If you would like to create a script to delete these 6 records as a simple exercise, I will be happy to prettify the code, commit it to the repository and then run it on the main server.
OK, I'll be going away for a few days shortly - will be online, but won't have anything resembling a useful dev environment to hand - and will pick this issue back up when I return.
Attached is a Python script to report and - with -d argument - delete the offending records.

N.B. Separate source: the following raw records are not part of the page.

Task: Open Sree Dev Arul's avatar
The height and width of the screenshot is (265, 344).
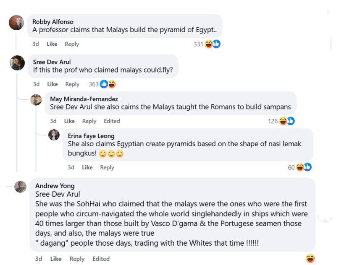Action: (x=17, y=62)
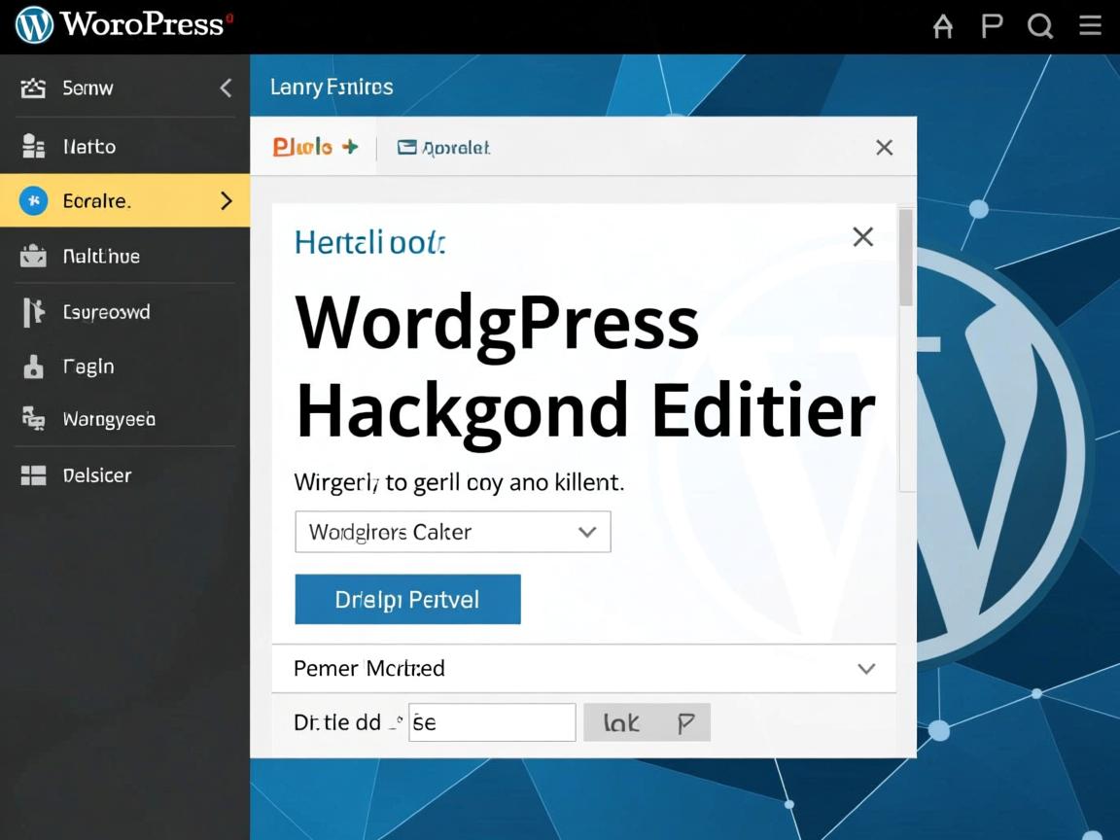Expand the Ecralre submenu arrow
The width and height of the screenshot is (1120, 840).
pyautogui.click(x=227, y=201)
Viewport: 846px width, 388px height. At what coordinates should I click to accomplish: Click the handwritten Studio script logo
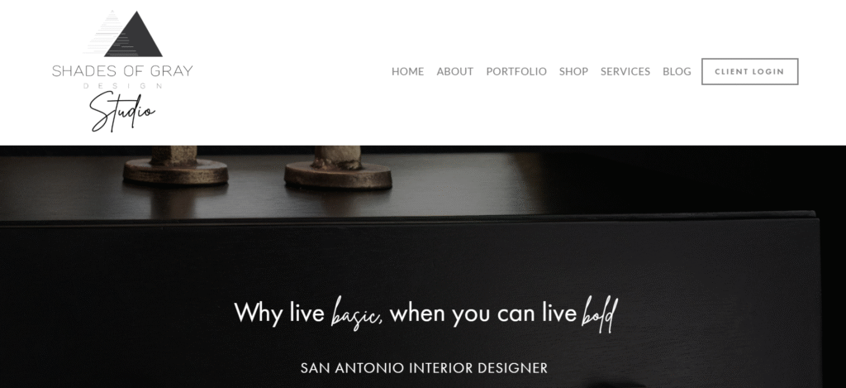[x=123, y=113]
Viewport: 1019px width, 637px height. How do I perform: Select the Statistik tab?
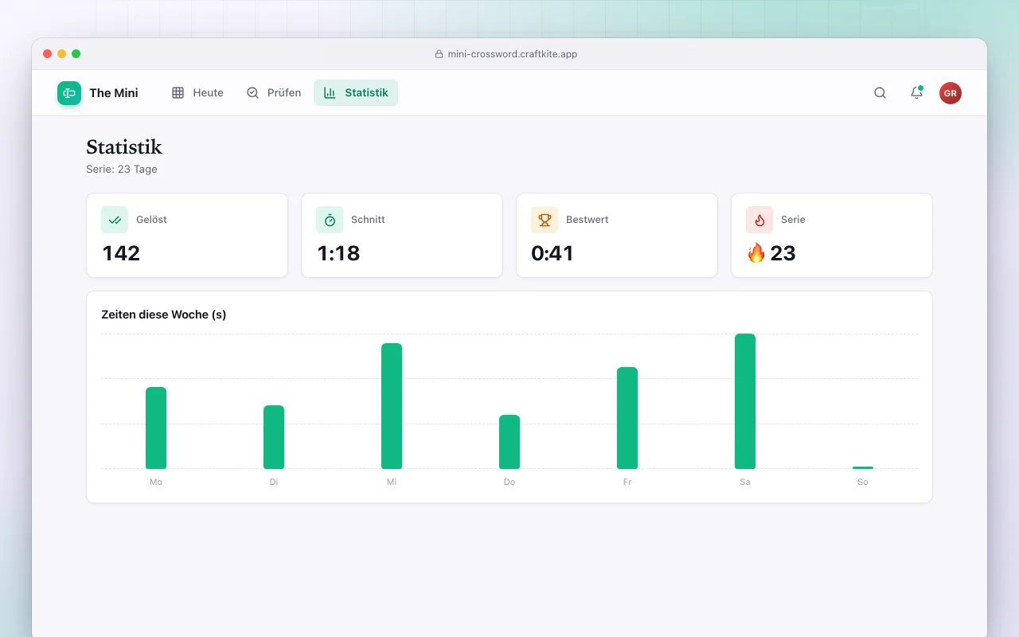(x=356, y=93)
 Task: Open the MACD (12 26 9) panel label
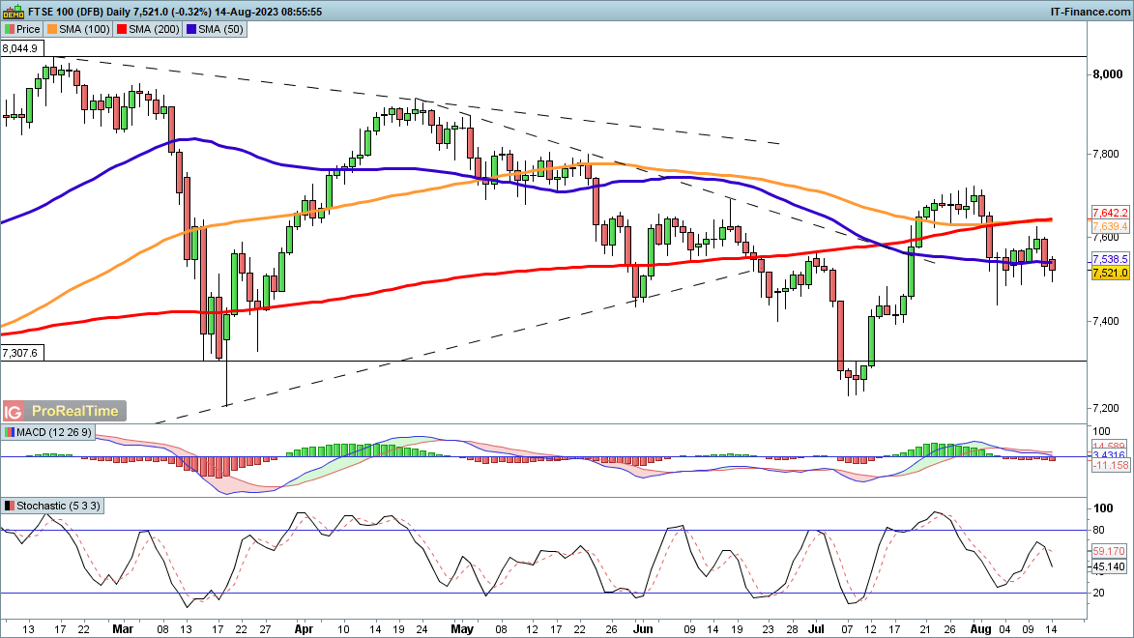pos(54,431)
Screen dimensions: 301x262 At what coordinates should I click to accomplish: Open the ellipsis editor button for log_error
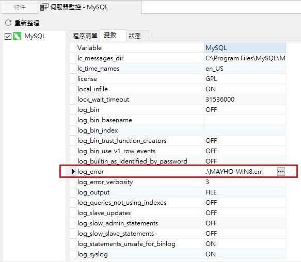281,171
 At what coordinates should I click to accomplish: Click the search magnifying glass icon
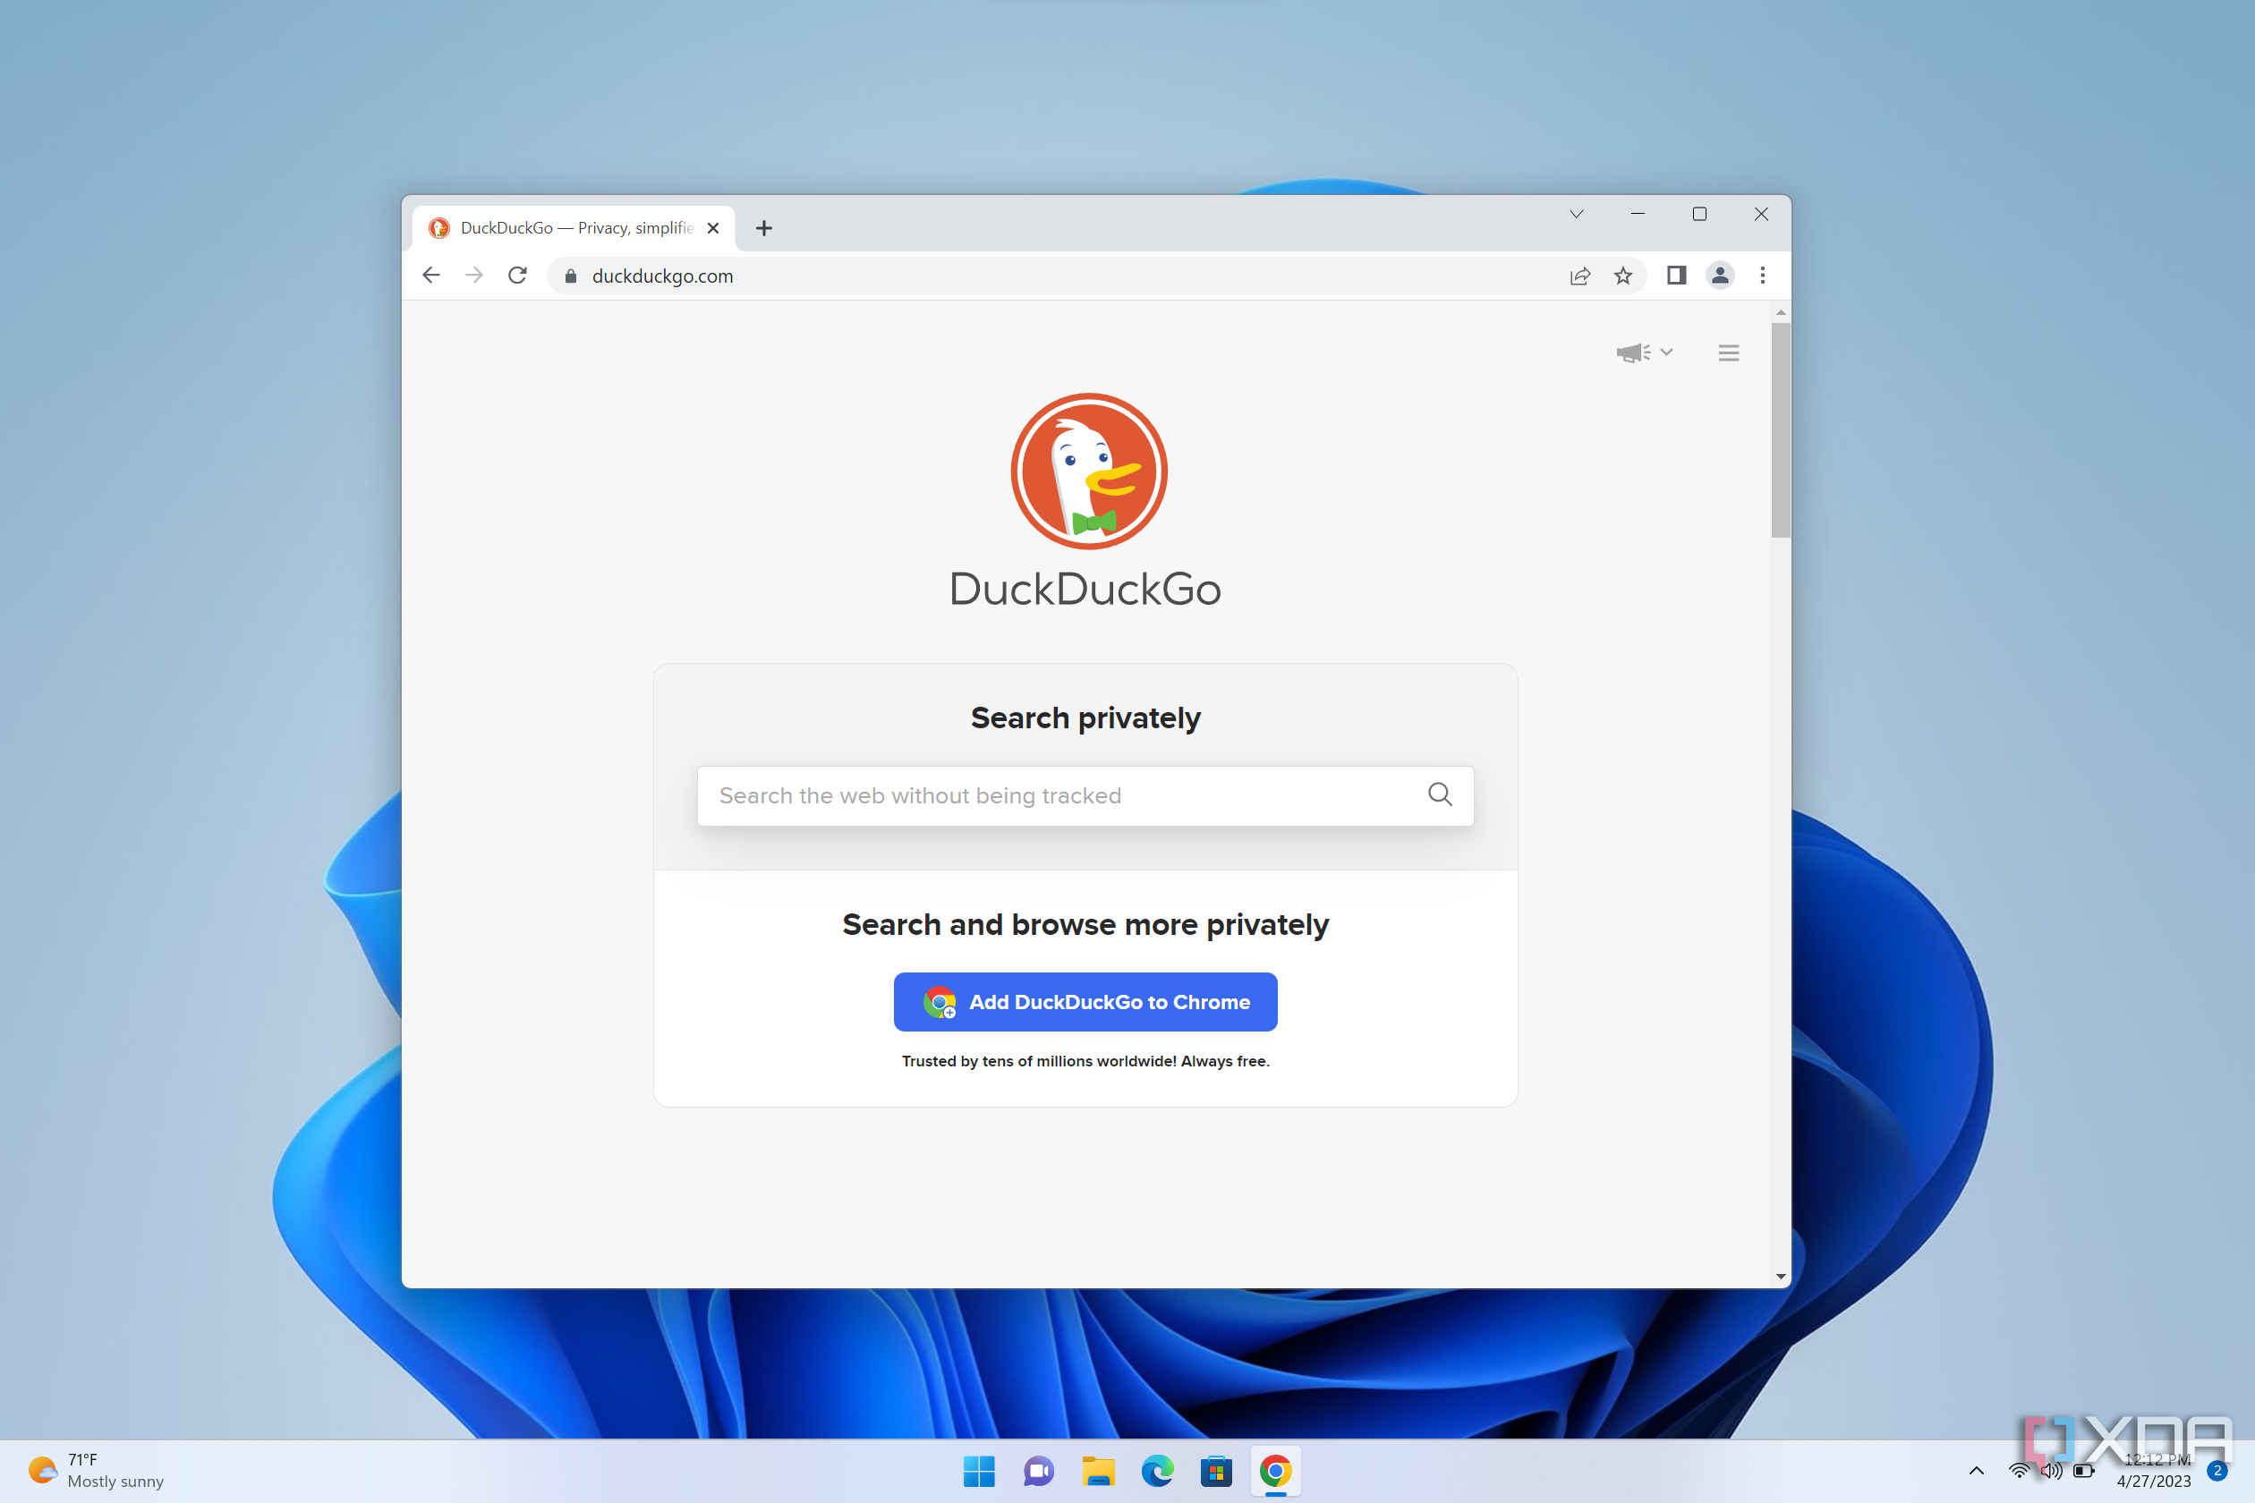[1440, 796]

Probably over-engineered for something that will (ideally) only ever be run once, but hopefully it's a reasonable compromise between the idioms/style I'm familiar with and those used in the ISFDB code.
NB: as stated in the header, I have only tested this with Python 2.7.15 (and MariaDB 10.1.33) - but I've avoided (AFAIK) libraries that are only in newer Pythons - in particular, using getopt rather than optparse or argparse.
This runs OK for me when placed in the scripts/ directory, which I assume is the preferred home for this sort of thing.
Checksums:
scripts $ sha256sum remove_orphaned_canonical_authors.py
6b81cd7f018b966018b6063629316a84008001805618bc605d7ab4f489133002 remove_orphaned_canonical_authors.py
scripts $ md5sum remove_orphaned_canonical_authors.py
1ba9f9c9c0cb662c387e02149df75405 remove_orphaned_canonical_authors.py
scripts $ sha1sum remove_orphaned_canonical_authors.py
612dafb0b5b202601ef166b60cc36eb9fe65ba34 remove_orphaned_canonical_authors.py
I've tried running the script under Python 2.5.4. It errored out with the following message:
remove_orphaned_canonical_authors.py:91: Warning: 'as' will become a reserved keyword in Python 2.6
File "remove_orphaned_canonical_authors.py", line 91
except getopt.GetoptError as err:
^
SyntaxError: invalid syntax
Sorry about that - forgot about the alternative exception handling syntax not being available in 2.5.
Attached is a (hopefully) fixed version, here's the diff:
I have tested this on a fairly borked installation of Python 2.5.4, insofar as it fixes the syntax error, but then bombs out on a failure to import the MySQL module - but based on earlier pain with trying to get certain parts of stdlib to compile, I don't think I'll be able to cross that particular hurdle with that version of Python on the distro I'm currently using.
Fixed in scripts/remove_orphaned_canonical_authors.py, installed in SVN 465 on 2019-10-20. Closing the Bug.